Duka di Jalur Pantura Indramayu belum mereda setelah kecelakaan maut yang menewaskan 12 orang dan melukai sejumlah korban lainnya. Di tengah situasi itu, Bupati Indramayu Lucky Hakim menyatakan siap menjadi orangtua asuh bagi anak-anak yang kehilangan orangtua.

Sikap tersebut muncul setelah ia menjenguk korban di rumah sakit dan mendatangi rumah duka. Lucky menegaskan bahwa pemerintah daerah tidak boleh lepas tangan terhadap keluarga yang terdampak tragedi itu.

Fokus pada Anak-Anak yang Kehilangan Ibu

Perhatian Lucky tertuju pada dua anak balita yang selamat, tetapi harus kehilangan ibu mereka dalam peristiwa tersebut. Korban yang meninggal disebut sebagai seorang ibu tunggal yang ikut menjadi korban tewas dalam kecelakaan di Pantura.

Dalam pernyataannya kepada media, Lucky mengatakan siap menempuh proses adopsi secara formal sesuai aturan hukum. Ia juga menekankan bahwa langkah itu tetap harus mendapat restu dari keluarga dan wali.

Menurut Lucky, duka ini bukan hanya milik keluarga korban, tetapi juga duka masyarakat Indramayu. Karena itu, pendampingan terhadap anak-anak yang ditinggalkan perlu dilakukan secara menyeluruh.

Pemulihan dan Trauma Healing Jadi Prioritas

Pemerintah daerah juga menempatkan pemulihan fisik dan trauma healing sebagai perhatian utama. Pendampingan ini diarahkan untuk membantu anak-anak korban melewati dampak psikologis setelah kehilangan orangtua dalam kecelakaan tersebut.

Dalam kunjungan itu, Lucky juga menyerahkan santunan kepada keluarga korban sebagai bentuk empati. Ia mengakui bantuan materi tidak akan bisa menggantikan nyawa yang hilang, tetapi berharap setidaknya dapat meringankan beban keluarga.

Lucky turut menyampaikan doa agar para korban mendapatkan husnul khatimah. Ia berharap keluarga yang ditinggalkan diberi ketabahan luar biasa untuk menghadapi kehilangan besar ini.

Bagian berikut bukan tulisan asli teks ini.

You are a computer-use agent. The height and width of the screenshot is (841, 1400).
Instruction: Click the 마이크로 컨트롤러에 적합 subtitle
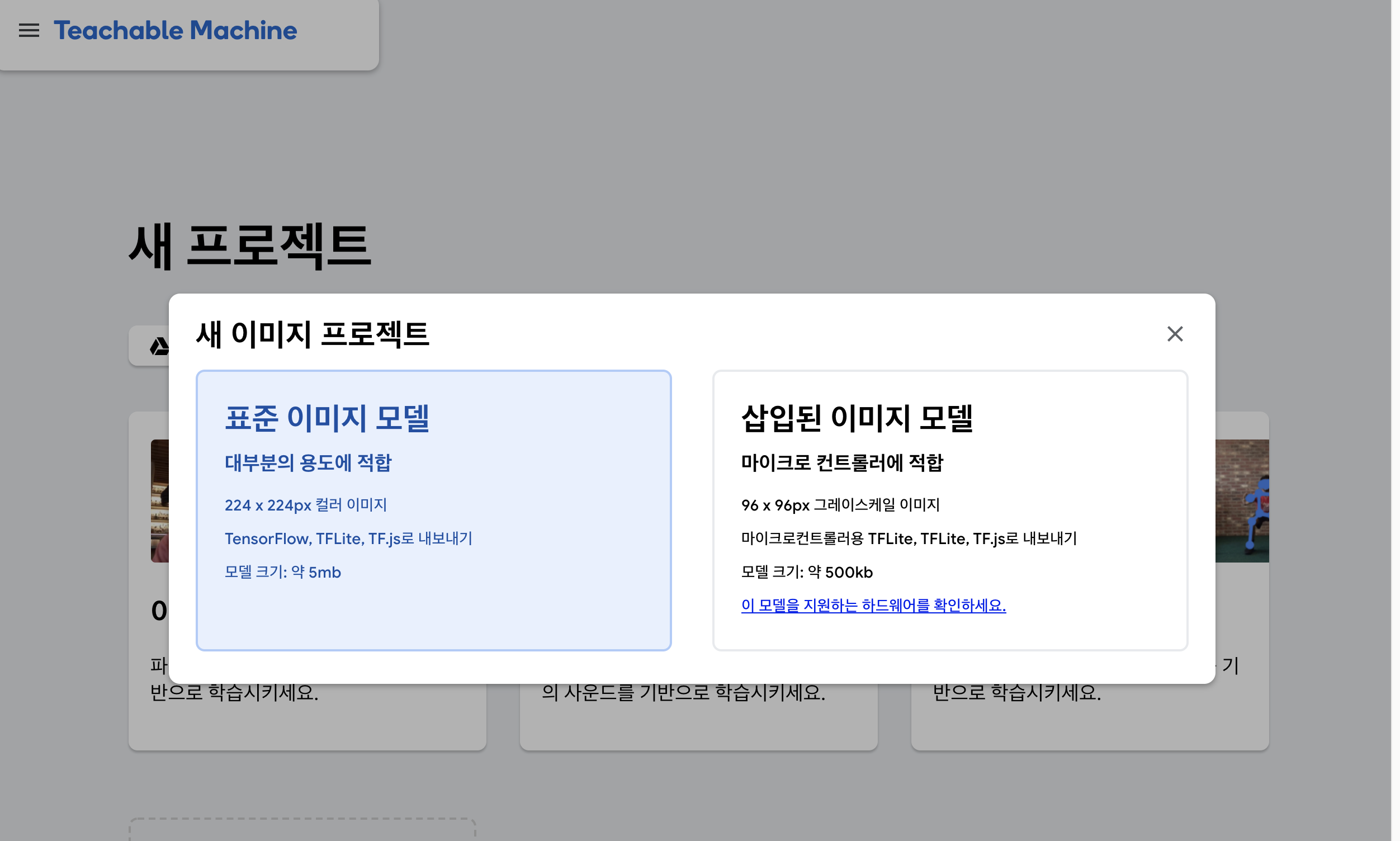842,463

Kecelakaan di Pantura Jadi Alarm Keselamatan

Kecelakaan terjadi di Jalur Pantura, Desa Kiajaran Kulon, Kecamatan Lohbener. Sebuah mobil pikap yang mengangkut rombongan warga usai menghadiri acara pernikahan hancur setelah dihantam dua truk dari arah berbeda.

Hingga kini, 12 orang dinyatakan meninggal dunia dan enam lainnya masih menjalani perawatan intensif. Tim Traffic Accident Analysis atau TAA Polda Jawa Barat bersama kepolisian setempat masih menyelidiki penyebab pasti kecelakaan tersebut.

Lucky menilai tragedi ini harus menjadi alarm keras bagi pemerintah daerah. Evaluasi terhadap pengawasan kendaraan angkutan penumpang dan penegakan aturan keselamatan di jalan raya disebut perlu dilakukan secara menyeluruh.

Tabel ringkas kondisi tragedi di Pantura Indramayu:

Aspek Informasi Keterangan
Lokasi Jalur Pantura, Desa Kiajaran Kulon, Kecamatan Lohbener Kabupaten Indramayu
Kronologi singkat Mobil pikap rombongan warga dihantam dua truk dari arah berbeda Usai menghadiri acara pernikahan
Korban meninggal 12 orang Masih ada korban yang dirawat intensif
Penanganan TAA Polda Jawa Barat dan kepolisian setempat Masih menyelidiki penyebab pasti

Di tengah duka yang masih terasa, perhatian kini tidak hanya tertuju pada korban yang meninggal, tetapi juga pada masa depan anak-anak yang ditinggalkan. Janji pendampingan dari pemerintah daerah menjadi salah satu harapan kecil di tengah tragedi besar yang mengguncang Pantura Indramayu.